Nanosized iron telluride for simultaneous nanomolar voltammetric determination of dopamine, uric acid, guanine and adenine

Abstract

Nanocrystalline iron telluride (FeTe₂) compound was synthesized chemically at room temperature via reduction of a homogeneous solution of tartrate complexes of Fe³⁺ and Te⁴⁺ with sodium borohydride. XRD, FESEM, and TEM studies were carried out for the structural characterization of the as prepared metal chalcogenide material. The XRD study revealed the successful formation of the orthorhombic phase of FeTe₂ nanoparticles (nps) with a diameter of 20 nm. Electrochemical studies were carried out by employing cyclic voltammetry (CV) and differential pulse voltammetry (DPV) techniques. The cyclic voltammetry response confirmed the efficiency of the prepared FeTe₂ modified graphite paste electrode (FeTe₂/GP) towards the electrocatalytic oxidation of dopamine (DA), uric acid (UA), guanine (GU) and adenine (AD) in comparison with the graphite paste (bare GP) electrode. DPV results depicted the appearance of four well defined distinct oxidation peaks correspond to DA, UA, GU and AD with the peak potential separation of 146 mV (DA–UA), 413 mV (UA–GU) and 343 mV (GU–AD) when the FeTe₂/GP electrode was dipped into the ternary biomolecule solution in the presence of phosphate buffer at pH = 6. This enables the simultaneous detection of all four analytes.
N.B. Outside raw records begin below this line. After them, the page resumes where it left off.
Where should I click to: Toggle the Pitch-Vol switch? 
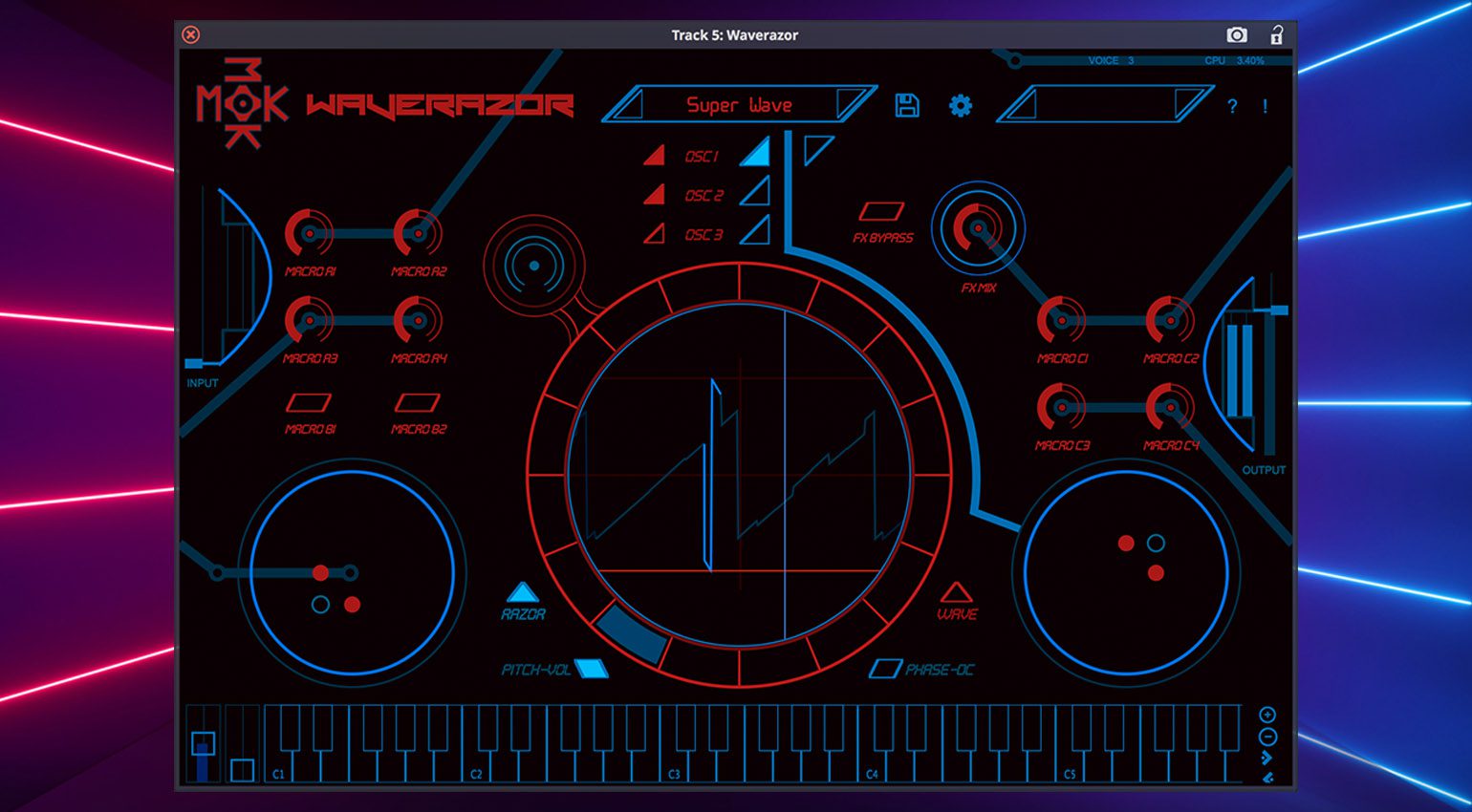pos(592,669)
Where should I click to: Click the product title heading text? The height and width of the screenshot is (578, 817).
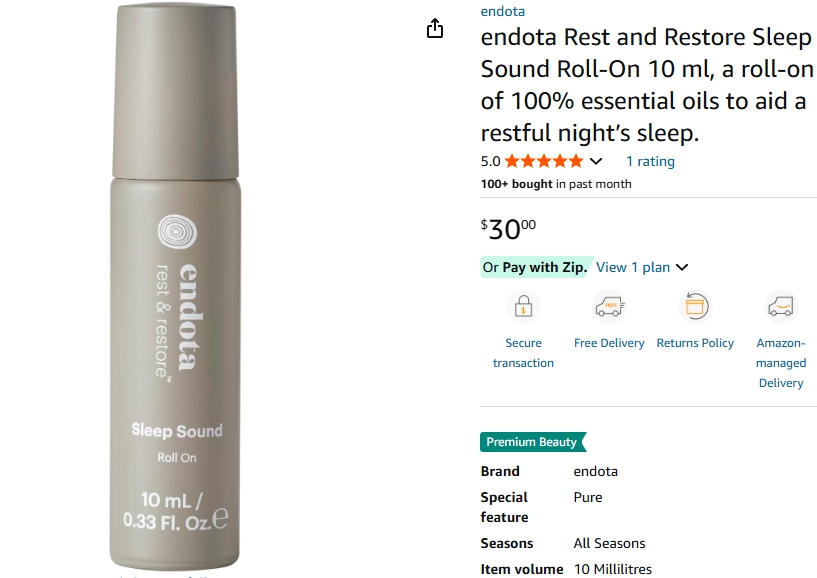[x=647, y=85]
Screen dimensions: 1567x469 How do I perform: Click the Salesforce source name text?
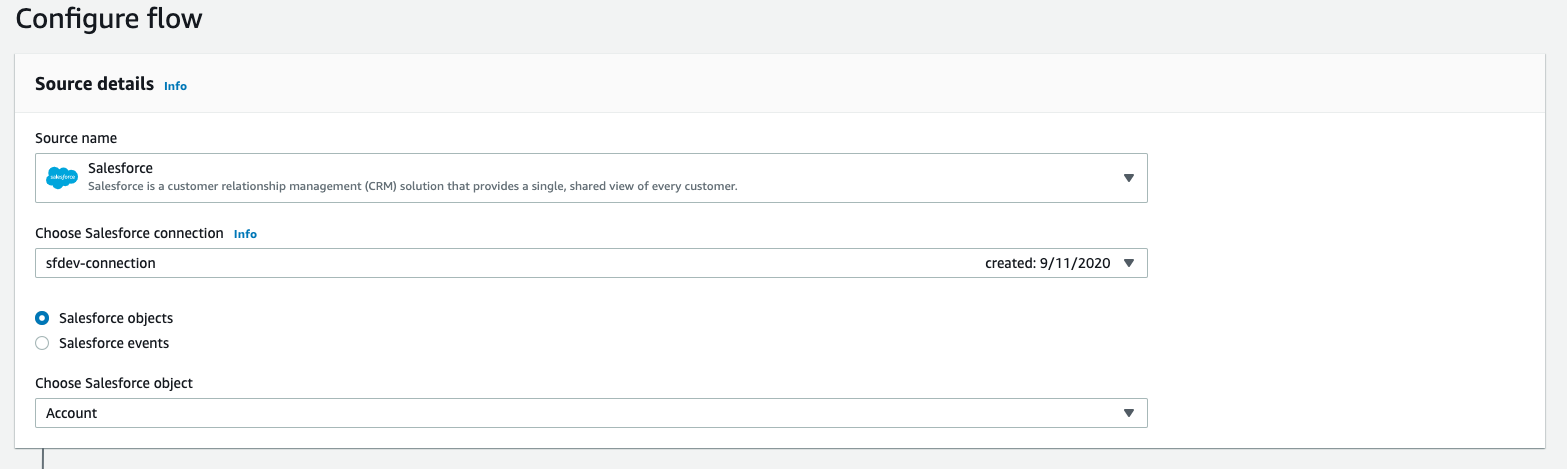[120, 169]
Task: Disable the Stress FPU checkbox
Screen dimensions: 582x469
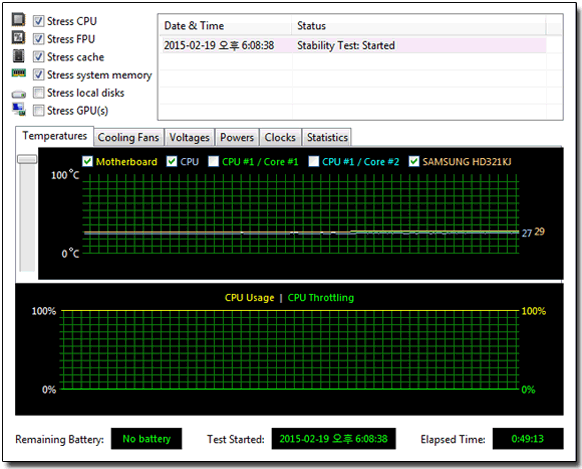Action: [39, 39]
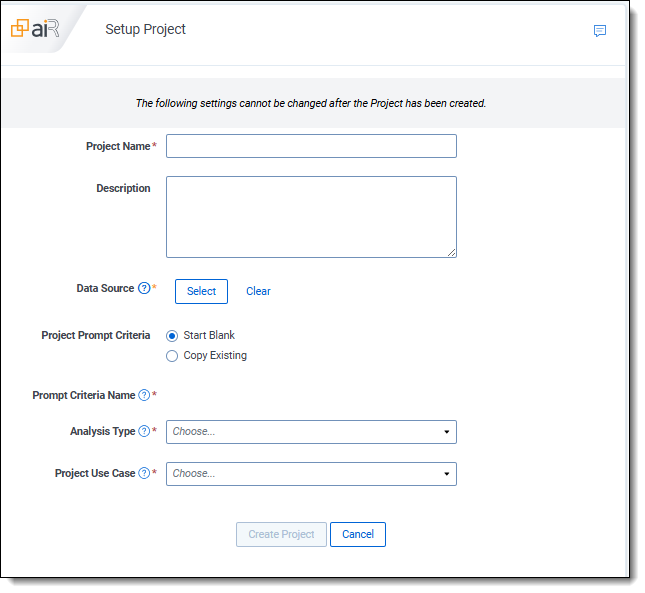Click help icon beside Project Use Case

144,474
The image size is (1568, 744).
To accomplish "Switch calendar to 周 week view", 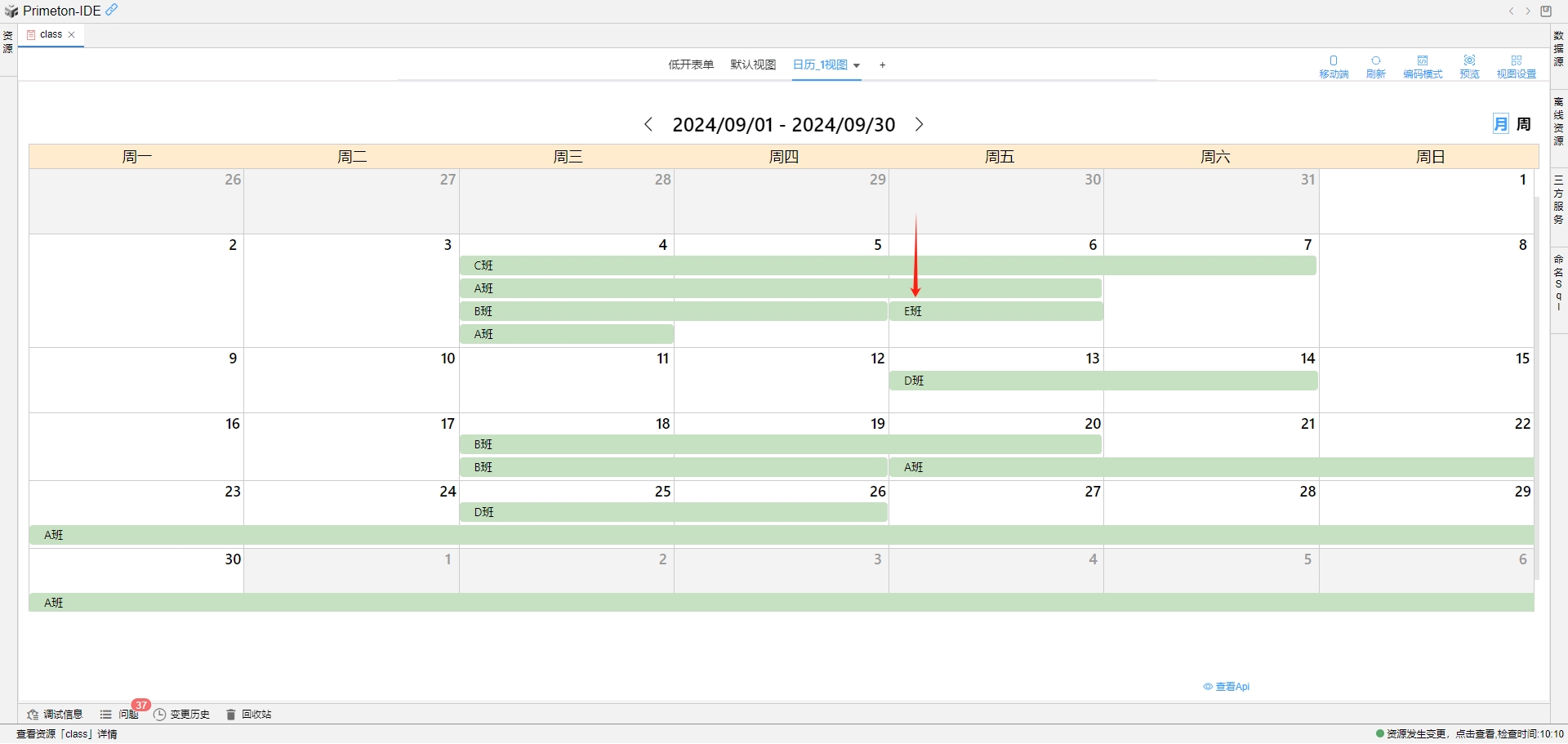I will point(1524,124).
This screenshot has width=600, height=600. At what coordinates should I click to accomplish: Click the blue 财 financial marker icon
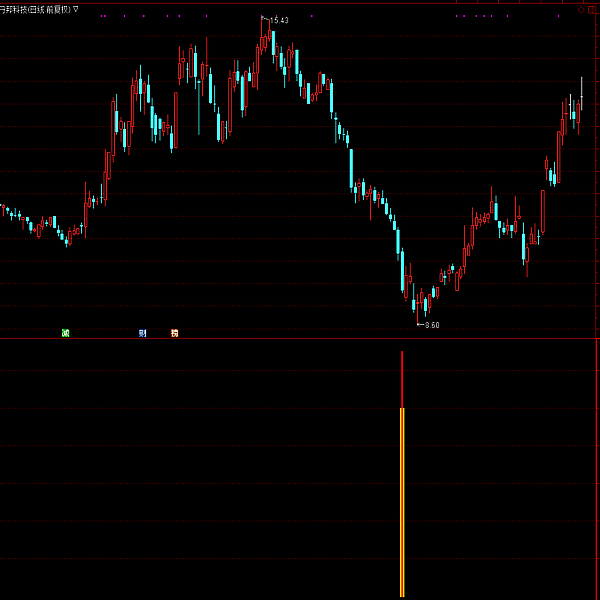tap(143, 332)
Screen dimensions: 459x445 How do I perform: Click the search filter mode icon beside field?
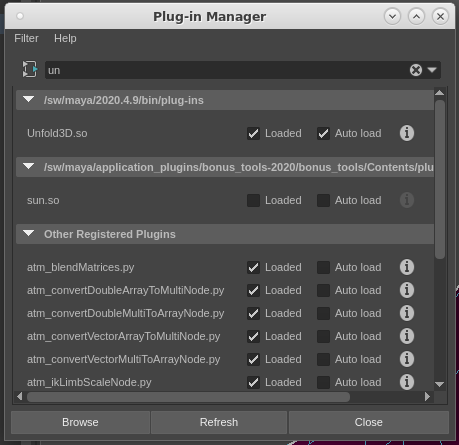coord(30,69)
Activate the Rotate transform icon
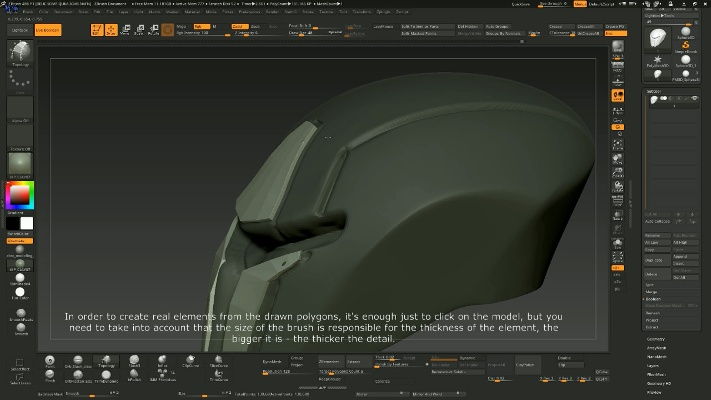The image size is (711, 400). pos(154,29)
Under the optimized experimental conditions, FeTe₂/GP exhibited a wider linear range of 5–120 μM, 3–120 μM, 1–160 μM and 3–100 μM for DA, UA, GU and AD with the detection limit (S/N = 3) of 28 nM, 42 nM, 34 nM and 26 nM, respectively. Moreover, the as prepared sensor was successfully used for the analysis of spiked biological and pharmaceutical samples.